EXERCISE:
Nothing may be dropped or added when the entries below are copied.

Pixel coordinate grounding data
# # # # #
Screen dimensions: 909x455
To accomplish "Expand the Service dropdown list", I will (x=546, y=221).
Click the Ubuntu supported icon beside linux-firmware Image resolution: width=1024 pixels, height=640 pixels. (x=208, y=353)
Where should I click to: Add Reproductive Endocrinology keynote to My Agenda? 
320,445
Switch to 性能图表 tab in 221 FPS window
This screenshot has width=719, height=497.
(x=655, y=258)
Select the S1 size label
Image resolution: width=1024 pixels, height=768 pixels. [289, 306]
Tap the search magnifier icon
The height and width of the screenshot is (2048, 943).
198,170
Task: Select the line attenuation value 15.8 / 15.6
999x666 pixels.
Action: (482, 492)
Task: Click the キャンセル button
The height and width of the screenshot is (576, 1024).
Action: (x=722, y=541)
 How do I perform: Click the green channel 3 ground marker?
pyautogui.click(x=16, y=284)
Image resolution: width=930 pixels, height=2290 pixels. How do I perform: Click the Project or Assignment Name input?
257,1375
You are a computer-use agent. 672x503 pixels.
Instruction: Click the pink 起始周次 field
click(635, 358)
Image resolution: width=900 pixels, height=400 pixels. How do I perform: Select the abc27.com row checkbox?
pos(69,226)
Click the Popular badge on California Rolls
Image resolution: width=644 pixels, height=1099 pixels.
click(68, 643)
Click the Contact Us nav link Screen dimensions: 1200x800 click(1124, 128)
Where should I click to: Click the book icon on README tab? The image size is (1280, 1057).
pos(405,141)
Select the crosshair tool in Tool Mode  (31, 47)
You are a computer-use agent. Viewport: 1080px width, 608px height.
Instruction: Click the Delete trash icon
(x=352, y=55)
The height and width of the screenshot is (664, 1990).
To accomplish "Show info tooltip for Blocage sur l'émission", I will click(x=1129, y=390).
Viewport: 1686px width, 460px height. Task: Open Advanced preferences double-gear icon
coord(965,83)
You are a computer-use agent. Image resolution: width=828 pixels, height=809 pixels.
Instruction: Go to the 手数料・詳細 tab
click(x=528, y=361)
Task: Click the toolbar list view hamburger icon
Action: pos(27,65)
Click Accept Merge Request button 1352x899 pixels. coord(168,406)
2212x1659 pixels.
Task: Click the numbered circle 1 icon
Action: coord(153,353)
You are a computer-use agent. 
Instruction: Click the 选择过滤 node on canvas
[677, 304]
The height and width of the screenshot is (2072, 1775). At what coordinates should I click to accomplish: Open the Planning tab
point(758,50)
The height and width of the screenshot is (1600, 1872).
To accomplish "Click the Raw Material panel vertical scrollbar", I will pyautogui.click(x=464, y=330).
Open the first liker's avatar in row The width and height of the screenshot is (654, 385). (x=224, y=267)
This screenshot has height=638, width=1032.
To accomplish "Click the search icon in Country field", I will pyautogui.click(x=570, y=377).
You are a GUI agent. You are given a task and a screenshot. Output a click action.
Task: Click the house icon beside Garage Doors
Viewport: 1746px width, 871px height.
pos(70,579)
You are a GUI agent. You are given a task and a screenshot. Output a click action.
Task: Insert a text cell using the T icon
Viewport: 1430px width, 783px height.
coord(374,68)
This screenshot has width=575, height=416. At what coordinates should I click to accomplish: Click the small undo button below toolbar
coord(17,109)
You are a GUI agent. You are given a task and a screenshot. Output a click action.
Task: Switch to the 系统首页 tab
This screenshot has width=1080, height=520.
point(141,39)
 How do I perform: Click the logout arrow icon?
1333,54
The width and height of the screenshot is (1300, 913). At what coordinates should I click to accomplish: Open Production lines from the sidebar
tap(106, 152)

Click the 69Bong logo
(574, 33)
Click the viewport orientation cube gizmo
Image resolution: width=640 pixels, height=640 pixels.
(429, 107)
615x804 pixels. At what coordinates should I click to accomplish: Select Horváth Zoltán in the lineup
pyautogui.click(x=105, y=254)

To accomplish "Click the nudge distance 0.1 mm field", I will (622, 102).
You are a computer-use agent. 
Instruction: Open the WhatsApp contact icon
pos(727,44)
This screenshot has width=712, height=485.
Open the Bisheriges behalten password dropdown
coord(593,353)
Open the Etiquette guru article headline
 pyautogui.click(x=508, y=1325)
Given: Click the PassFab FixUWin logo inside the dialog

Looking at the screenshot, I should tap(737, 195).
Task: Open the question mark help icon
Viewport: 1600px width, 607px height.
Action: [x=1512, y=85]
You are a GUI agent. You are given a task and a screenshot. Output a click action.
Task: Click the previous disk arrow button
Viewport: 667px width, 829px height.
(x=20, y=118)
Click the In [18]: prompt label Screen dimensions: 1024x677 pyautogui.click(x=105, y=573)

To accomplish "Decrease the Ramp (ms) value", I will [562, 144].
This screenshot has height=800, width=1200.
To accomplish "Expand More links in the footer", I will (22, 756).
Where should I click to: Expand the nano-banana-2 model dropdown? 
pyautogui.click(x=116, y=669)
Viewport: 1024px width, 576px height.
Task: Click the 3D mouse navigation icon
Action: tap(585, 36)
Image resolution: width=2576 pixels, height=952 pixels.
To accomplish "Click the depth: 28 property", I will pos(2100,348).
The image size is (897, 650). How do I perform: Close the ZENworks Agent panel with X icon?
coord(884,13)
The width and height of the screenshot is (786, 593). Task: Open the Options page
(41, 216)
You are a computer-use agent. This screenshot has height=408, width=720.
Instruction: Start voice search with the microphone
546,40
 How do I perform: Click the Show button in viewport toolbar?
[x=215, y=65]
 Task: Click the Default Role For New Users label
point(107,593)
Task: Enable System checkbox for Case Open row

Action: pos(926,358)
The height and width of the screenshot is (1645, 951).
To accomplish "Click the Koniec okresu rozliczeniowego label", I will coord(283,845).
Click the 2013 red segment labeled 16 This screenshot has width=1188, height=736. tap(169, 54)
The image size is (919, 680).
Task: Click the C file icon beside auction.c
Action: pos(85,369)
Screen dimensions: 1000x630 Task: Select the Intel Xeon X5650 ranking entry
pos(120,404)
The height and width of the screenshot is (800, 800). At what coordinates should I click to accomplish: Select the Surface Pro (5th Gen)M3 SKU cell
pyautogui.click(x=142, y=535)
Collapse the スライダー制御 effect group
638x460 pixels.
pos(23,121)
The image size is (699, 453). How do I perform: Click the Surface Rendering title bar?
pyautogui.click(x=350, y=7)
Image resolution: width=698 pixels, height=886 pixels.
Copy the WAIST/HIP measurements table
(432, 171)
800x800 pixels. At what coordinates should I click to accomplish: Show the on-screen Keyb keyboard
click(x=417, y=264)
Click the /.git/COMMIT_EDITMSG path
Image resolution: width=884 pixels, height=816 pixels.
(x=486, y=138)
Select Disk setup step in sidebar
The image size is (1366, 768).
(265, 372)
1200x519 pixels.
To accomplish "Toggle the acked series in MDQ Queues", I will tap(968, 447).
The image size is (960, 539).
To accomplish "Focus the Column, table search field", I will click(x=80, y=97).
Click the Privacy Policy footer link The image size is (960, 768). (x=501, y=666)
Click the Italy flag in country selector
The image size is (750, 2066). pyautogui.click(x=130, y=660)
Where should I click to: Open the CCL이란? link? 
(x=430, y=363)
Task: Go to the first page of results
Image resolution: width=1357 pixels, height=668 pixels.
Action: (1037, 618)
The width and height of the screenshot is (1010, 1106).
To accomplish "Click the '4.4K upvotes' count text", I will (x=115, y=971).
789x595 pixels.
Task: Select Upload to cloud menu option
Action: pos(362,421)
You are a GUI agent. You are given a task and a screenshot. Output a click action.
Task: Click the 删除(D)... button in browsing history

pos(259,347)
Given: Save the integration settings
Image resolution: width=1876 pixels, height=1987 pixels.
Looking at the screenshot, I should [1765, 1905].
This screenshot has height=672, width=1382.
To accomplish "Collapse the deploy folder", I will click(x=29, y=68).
# # # # #
SOLUTION FOR THIS EXERCISE:
Screen dimensions: 909x455
To accomplish "Expand the Service dropdown list", I will (x=546, y=221).
Click the Ubuntu supported icon beside linux-firmware Image resolution: width=1024 pixels, height=640 pixels. (x=208, y=353)
Where should I click to: Add Reproductive Endocrinology keynote to My Agenda? 
320,445
Switch to 性能图表 tab in 221 FPS window
This screenshot has width=719, height=497.
(x=655, y=258)
Select the S1 size label
Image resolution: width=1024 pixels, height=768 pixels. [289, 306]
Tap the search magnifier icon
The height and width of the screenshot is (2048, 943).
198,170
Task: Select the line attenuation value 15.8 / 15.6
999x666 pixels.
Action: (482, 492)
Task: Click the キャンセル button
The height and width of the screenshot is (576, 1024).
Action: (x=722, y=541)
 How do I perform: Click the green channel 3 ground marker?
pyautogui.click(x=16, y=284)
Image resolution: width=930 pixels, height=2290 pixels. How do I perform: Click the Project or Assignment Name input?
257,1375
You are a computer-use agent. 672x503 pixels.
Instruction: Click the pink 起始周次 field
click(635, 358)
Image resolution: width=900 pixels, height=400 pixels. How do I perform: Select the abc27.com row checkbox?
pos(69,226)
Click the Popular badge on California Rolls
Image resolution: width=644 pixels, height=1099 pixels.
click(68, 643)
Click the Contact Us nav link Screen dimensions: 1200x800 click(1124, 128)
Where should I click to: Click the book icon on README tab? The image size is (1280, 1057).
pos(405,141)
Select the crosshair tool in Tool Mode  (31, 47)
You are a computer-use agent. Viewport: 1080px width, 608px height.
Instruction: Click the Delete trash icon
(x=352, y=55)
The height and width of the screenshot is (664, 1990).
To accomplish "Show info tooltip for Blocage sur l'émission", I will click(x=1129, y=390).
Viewport: 1686px width, 460px height. Task: Open Advanced preferences double-gear icon
coord(965,83)
You are a computer-use agent. Image resolution: width=828 pixels, height=809 pixels.
Instruction: Go to the 手数料・詳細 tab
click(x=528, y=361)
Task: Click the toolbar list view hamburger icon
Action: pos(27,65)
Click Accept Merge Request button 1352x899 pixels. coord(168,406)
2212x1659 pixels.
Task: Click the numbered circle 1 icon
Action: coord(153,353)
You are a computer-use agent. 
Instruction: Click the 选择过滤 node on canvas
[677, 304]
The height and width of the screenshot is (2072, 1775). At what coordinates should I click to accomplish: Open the Planning tab
point(758,50)
The height and width of the screenshot is (1600, 1872).
To accomplish "Click the Raw Material panel vertical scrollbar", I will pyautogui.click(x=464, y=330).
Open the first liker's avatar in row The width and height of the screenshot is (654, 385). (x=224, y=267)
This screenshot has height=638, width=1032.
To accomplish "Click the search icon in Country field", I will pyautogui.click(x=570, y=377).
You are a GUI agent. You are given a task and a screenshot. Output a click action.
Task: Click the house icon beside Garage Doors
Viewport: 1746px width, 871px height.
pos(70,579)
You are a GUI agent. You are given a task and a screenshot. Output a click action.
Task: Insert a text cell using the T icon
Viewport: 1430px width, 783px height.
coord(374,68)
This screenshot has width=575, height=416. At what coordinates should I click to accomplish: Click the small undo button below toolbar
coord(17,109)
You are a GUI agent. You are given a task and a screenshot. Output a click action.
Task: Switch to the 系统首页 tab
This screenshot has width=1080, height=520.
point(141,39)
 How do I perform: Click the logout arrow icon?
1333,54
The width and height of the screenshot is (1300, 913). At what coordinates should I click to accomplish: Open Production lines from the sidebar
tap(106, 152)

Click the 69Bong logo
(574, 33)
Click the viewport orientation cube gizmo
Image resolution: width=640 pixels, height=640 pixels.
(429, 107)
615x804 pixels. At what coordinates should I click to accomplish: Select Horváth Zoltán in the lineup
pyautogui.click(x=105, y=254)

To accomplish "Click the nudge distance 0.1 mm field", I will (622, 102).
You are a computer-use agent. 
Instruction: Open the WhatsApp contact icon
pos(727,44)
This screenshot has width=712, height=485.
Open the Bisheriges behalten password dropdown
coord(593,353)
Open the Etiquette guru article headline
 pyautogui.click(x=508, y=1325)
Given: Click the PassFab FixUWin logo inside the dialog

Looking at the screenshot, I should tap(737, 195).
Task: Open the question mark help icon
Viewport: 1600px width, 607px height.
Action: [x=1512, y=85]
You are a GUI agent. You are given a task and a screenshot. Output a click action.
Task: Click the previous disk arrow button
Viewport: 667px width, 829px height.
(x=20, y=118)
Click the In [18]: prompt label Screen dimensions: 1024x677 pyautogui.click(x=105, y=573)

To accomplish "Decrease the Ramp (ms) value", I will [562, 144].
This screenshot has height=800, width=1200.
To accomplish "Expand More links in the footer", I will (22, 756).
Where should I click to: Expand the nano-banana-2 model dropdown? 
pyautogui.click(x=116, y=669)
Viewport: 1024px width, 576px height.
Task: Click the 3D mouse navigation icon
Action: tap(585, 36)
Image resolution: width=2576 pixels, height=952 pixels.
To accomplish "Click the depth: 28 property", I will pos(2100,348).
The image size is (897, 650). How do I perform: Close the ZENworks Agent panel with X icon?
coord(884,13)
The width and height of the screenshot is (786, 593). Task: Open the Options page
(41, 216)
You are a computer-use agent. This screenshot has height=408, width=720.
Instruction: Start voice search with the microphone
546,40
 How do I perform: Click the Show button in viewport toolbar?
[x=215, y=65]
 Task: Click the Default Role For New Users label
point(107,593)
Task: Enable System checkbox for Case Open row

Action: pos(926,358)
The height and width of the screenshot is (1645, 951).
To accomplish "Click the Koniec okresu rozliczeniowego label", I will coord(283,845).
Click the 2013 red segment labeled 16 This screenshot has width=1188, height=736. tap(169, 54)
The image size is (919, 680).
Task: Click the C file icon beside auction.c
Action: pos(85,369)
Screen dimensions: 1000x630 Task: Select the Intel Xeon X5650 ranking entry
pos(120,404)
The height and width of the screenshot is (800, 800). At what coordinates should I click to accomplish: Select the Surface Pro (5th Gen)M3 SKU cell
pyautogui.click(x=142, y=535)
Collapse the スライダー制御 effect group
638x460 pixels.
pos(23,121)
The image size is (699, 453). How do I perform: Click the Surface Rendering title bar?
pyautogui.click(x=350, y=7)
Image resolution: width=698 pixels, height=886 pixels.
Copy the WAIST/HIP measurements table
(432, 171)
800x800 pixels. At what coordinates should I click to accomplish: Show the on-screen Keyb keyboard
click(x=417, y=264)
Click the /.git/COMMIT_EDITMSG path
Image resolution: width=884 pixels, height=816 pixels.
(x=486, y=138)
Select Disk setup step in sidebar
The image size is (1366, 768).
(265, 372)
1200x519 pixels.
To accomplish "Toggle the acked series in MDQ Queues", I will tap(968, 447).
The image size is (960, 539).
To accomplish "Focus the Column, table search field", I will click(x=80, y=97).
Click the Privacy Policy footer link The image size is (960, 768). (x=501, y=666)
Click the Italy flag in country selector
The image size is (750, 2066). pyautogui.click(x=130, y=660)
Where should I click to: Open the CCL이란? link? 
(x=430, y=363)
Task: Go to the first page of results
Image resolution: width=1357 pixels, height=668 pixels.
Action: (1037, 618)
The width and height of the screenshot is (1010, 1106).
To accomplish "Click the '4.4K upvotes' count text", I will (x=115, y=971).
789x595 pixels.
Task: Select Upload to cloud menu option
Action: pos(362,421)
You are a GUI agent. You are given a task and a screenshot. Output a click action.
Task: Click the 删除(D)... button in browsing history

pos(259,347)
Given: Save the integration settings
Image resolution: width=1876 pixels, height=1987 pixels.
Looking at the screenshot, I should [1765, 1905].
This screenshot has height=672, width=1382.
To accomplish "Collapse the deploy folder", I will click(x=29, y=68).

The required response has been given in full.